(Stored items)
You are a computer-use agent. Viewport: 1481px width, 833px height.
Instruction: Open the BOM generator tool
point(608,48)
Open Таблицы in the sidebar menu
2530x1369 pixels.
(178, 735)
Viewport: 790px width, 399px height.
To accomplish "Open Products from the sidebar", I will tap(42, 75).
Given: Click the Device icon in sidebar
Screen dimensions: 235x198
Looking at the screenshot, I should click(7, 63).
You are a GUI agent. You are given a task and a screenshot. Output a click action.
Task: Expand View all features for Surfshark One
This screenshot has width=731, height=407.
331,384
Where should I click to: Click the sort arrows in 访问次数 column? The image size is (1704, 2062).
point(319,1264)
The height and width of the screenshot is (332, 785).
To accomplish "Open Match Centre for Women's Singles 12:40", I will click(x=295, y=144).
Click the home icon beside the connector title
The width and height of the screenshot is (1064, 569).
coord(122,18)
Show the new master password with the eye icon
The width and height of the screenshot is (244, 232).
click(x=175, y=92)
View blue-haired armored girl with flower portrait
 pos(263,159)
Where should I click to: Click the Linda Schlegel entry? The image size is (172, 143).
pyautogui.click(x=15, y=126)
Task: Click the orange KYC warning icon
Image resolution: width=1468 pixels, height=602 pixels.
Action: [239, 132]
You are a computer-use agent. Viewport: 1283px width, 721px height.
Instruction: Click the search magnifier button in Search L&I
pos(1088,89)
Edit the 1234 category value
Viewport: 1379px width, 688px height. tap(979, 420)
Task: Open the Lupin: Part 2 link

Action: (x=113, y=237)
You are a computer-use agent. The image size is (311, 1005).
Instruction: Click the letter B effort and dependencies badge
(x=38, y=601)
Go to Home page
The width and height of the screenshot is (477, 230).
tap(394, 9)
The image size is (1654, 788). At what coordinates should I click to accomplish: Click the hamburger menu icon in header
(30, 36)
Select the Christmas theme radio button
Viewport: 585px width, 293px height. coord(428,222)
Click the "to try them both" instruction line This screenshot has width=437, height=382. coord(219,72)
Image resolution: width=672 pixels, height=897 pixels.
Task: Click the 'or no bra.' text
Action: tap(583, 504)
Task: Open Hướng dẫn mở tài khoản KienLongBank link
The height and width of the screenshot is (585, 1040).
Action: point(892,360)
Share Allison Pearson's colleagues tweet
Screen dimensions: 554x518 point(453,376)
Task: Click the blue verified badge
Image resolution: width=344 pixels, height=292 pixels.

■ **Exercise description**: Recast the lines above as a JSON list of strings with one string per line, omitting blank lines.

■ **Result for this task**:
[
  "You are a computer-use agent. Viewport: 1481px width, 833px height.",
  "Instruction: Open the BOM generator tool",
  "point(608,48)",
  "Open Таблицы in the sidebar menu",
  "2530x1369 pixels.",
  "(178, 735)",
  "Viewport: 790px width, 399px height.",
  "To accomplish \"Open Products from the sidebar\", I will tap(42, 75).",
  "Given: Click the Device icon in sidebar",
  "Screen dimensions: 235x198",
  "Looking at the screenshot, I should click(7, 63).",
  "You are a GUI agent. You are given a task and a screenshot. Output a click action.",
  "Task: Expand View all features for Surfshark One",
  "This screenshot has width=731, height=407.",
  "331,384",
  "Where should I click to: Click the sort arrows in 访问次数 column? The image size is (1704, 2062).",
  "point(319,1264)",
  "The height and width of the screenshot is (332, 785).",
  "To accomplish \"Open Match Centre for Women's Singles 12:40\", I will click(x=295, y=144).",
  "Click the home icon beside the connector title",
  "The width and height of the screenshot is (1064, 569).",
  "coord(122,18)",
  "Show the new master password with the eye icon",
  "The width and height of the screenshot is (244, 232).",
  "click(x=175, y=92)",
  "View blue-haired armored girl with flower portrait",
  " pos(263,159)",
  "Where should I click to: Click the Linda Schlegel entry? The image size is (172, 143).",
  "pyautogui.click(x=15, y=126)",
  "Task: Click the orange KYC warning icon",
  "Image resolution: width=1468 pixels, height=602 pixels.",
  "Action: [239, 132]",
  "You are a computer-use agent. Viewport: 1283px width, 721px height.",
  "Instruction: Click the search magnifier button in Search L&I",
  "pos(1088,89)",
  "Edit the 1234 category value",
  "Viewport: 1379px width, 688px height. tap(979, 420)",
  "Task: Open the Lupin: Part 2 link",
  "Action: (x=113, y=237)",
  "You are a computer-use agent. The image size is (311, 1005).",
  "Instruction: Click the letter B effort and dependencies badge",
  "(x=38, y=601)",
  "Go to Home page",
  "The width and height of the screenshot is (477, 230).",
  "tap(394, 9)",
  "The image size is (1654, 788). At what coordinates should I click to accomplish: Click the hamburger menu icon in header",
  "(30, 36)",
  "Select the Christmas theme radio button",
  "Viewport: 585px width, 293px height. coord(428,222)",
  "Click the \"to try them both\" instruction line This screenshot has width=437, height=382. coord(219,72)",
  "Image resolution: width=672 pixels, height=897 pixels.",
  "Task: Click the 'or no bra.' text",
  "Action: tap(583, 504)",
  "Task: Open Hướng dẫn mở tài khoản KienLongBank link",
  "The height and width of the screenshot is (585, 1040).",
  "Action: point(892,360)",
  "Share Allison Pearson's colleagues tweet",
  "Screen dimensions: 554x518 point(453,376)",
  "Task: Click the blue verified badge",
  "Image resolution: width=344 pixels, height=292 pixels."
]